I signed up for our wellness coordinator’s Go Green program. I’ll get a cool t-shirt when it ends, and I get to examine my lifestyle and incorporate green habits into my daily routine.
I read the list of activities and realized I’m way, way ahead of the people who wrote this list. This is a good program for beginners, but for my family? It’s so easy it’s almost laughable. Encouraging, perhaps, knowing that my efforts are significant. Sad, though, that so many people don’t already participate in easy, easy ways to lessen their impacts on the Earth.
In the Home category:
Insulate your attic. Done, along with the new roof five years ago.
Install a programmable thermostat. Immediately when we bought the house 13 years ago
Get an energy audit. Shortly after we moved in; we’ve gradually taken steps to improve the energy efficiency in our 1890 Victorian. Currently on the list? Replacing old windows.
Create a compost pile. Hahahahaha! I’ve had one for ten years and plan to start a second.
Install a low-flow toilet. Turned off the old water guzzler in the basement, the other two in the house have been replaced with low-flow.
Insulate your water heater. Again, we did this years ago.
As single items, these make a lot of sense. The way I use them in combination, they work even better.
- Collect rain water in a rain barrel.
- Buy biodegradable (kitty) litter.
- Use a green cleaning product.
- Use rags instead of paper towels to clean.
- Skip preheating the oven.
- Reuse packing materials.
- Reuse materials for gift wrap.
I think I’ll clean the rabbit’s litter box, dump the soiled and biodegradable litter in the compost bin, and rinse the litter box with rain-barrel water.

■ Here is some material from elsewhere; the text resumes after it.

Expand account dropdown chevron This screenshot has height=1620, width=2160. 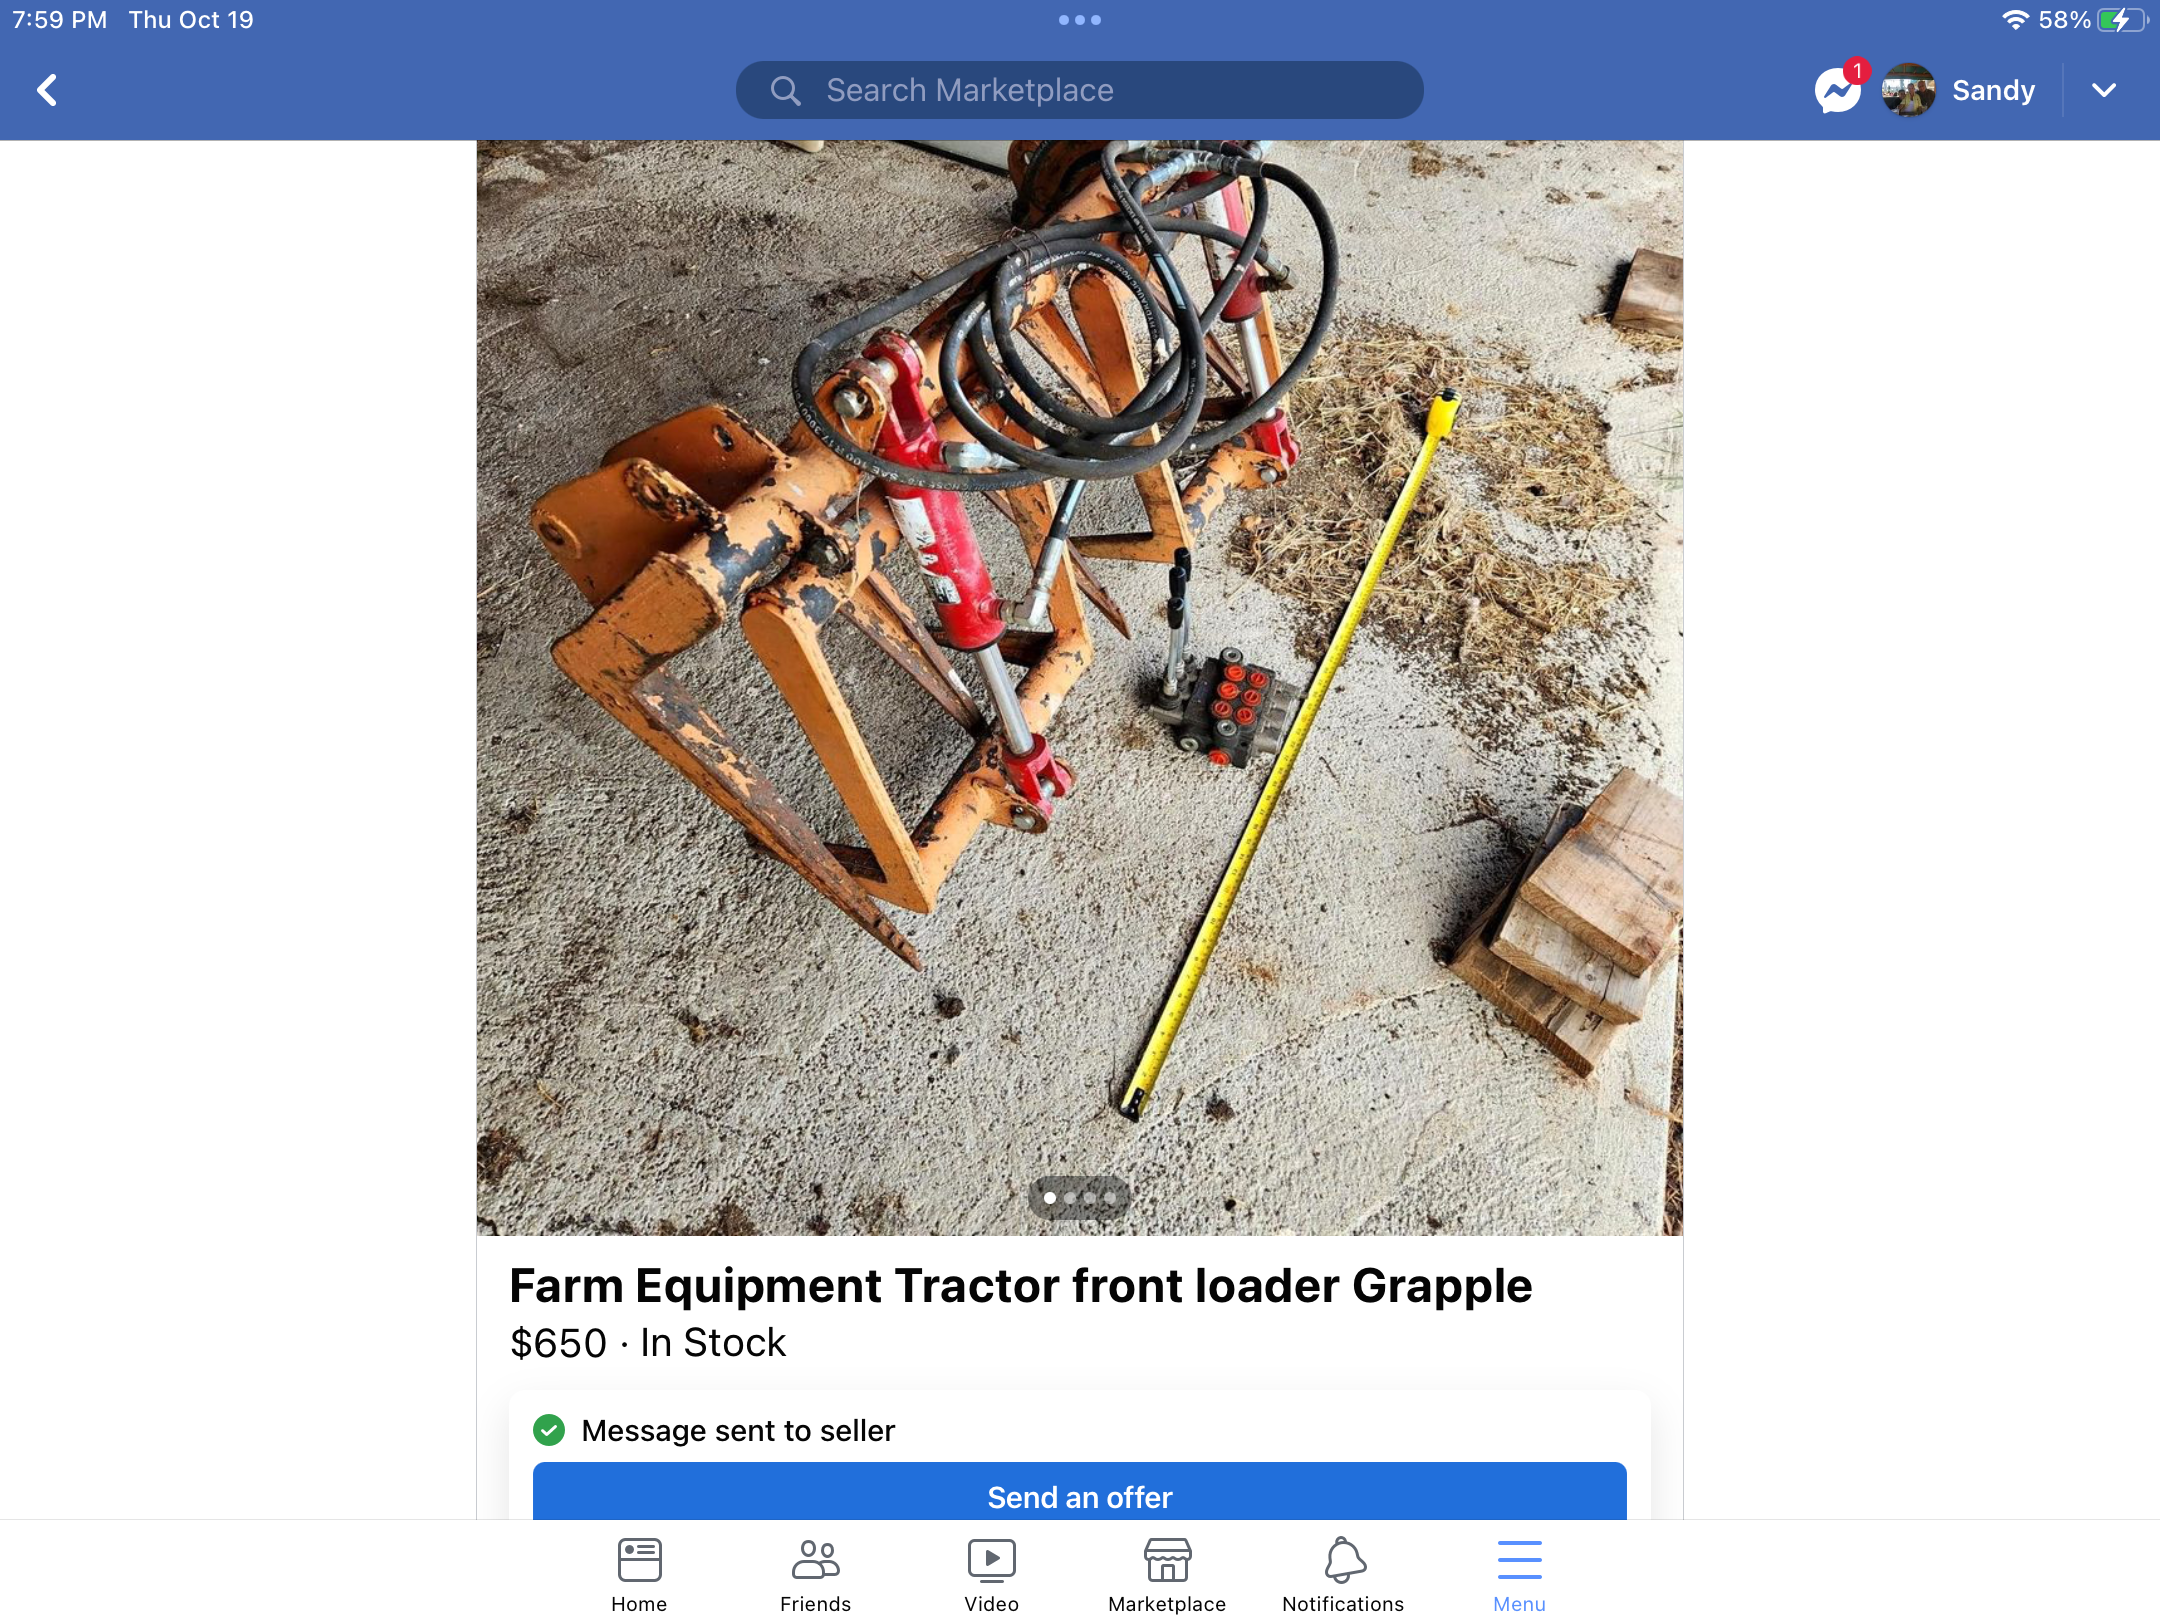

Next I’ll use a rag formerly known as Husband’s t-shirt to clean the oven window with my 7th Generation multi-surface cleaner. Then I’ll be able to watch what’s baking without opening the oven and releasing heat, forcing the temp down and starting a mid-cycle reheating.
I made a serious and successful effort to reuse packing materials as gift wrap last Christmas. Packing material is also great for mailing books with my Paperbackswap account.
Some goals have to be modified. Using a clothesline is a great energy saver. In my climate and due to my family’s environmental allergies (hay fever, etc.), a clothesline isn’t realistic. Instead, I choose to wash by color and fabric type, then dry by weight and wetness. The heaviest and wettest clothing (jeans, sweats) get washed first and dried last. They hang on a drying rack in between so they’re merely damp when go in the dryer. I just started using anti-static dryer balls to save money on fabric softener and use fewer chemicals. The balls work well on regular laundry and not so well on delicates, so I’ll continue to use Downy on sweaters. The change is still worthwhile. The fact that the box from the dryer balls is the perfect size for wrapping gifts (in re-used packing material of course), is a bonus.
It’s a good feeling, this knowledge that I’m doing right by the planet. Going Green is more than just a 30 day activity. It’s a way of life.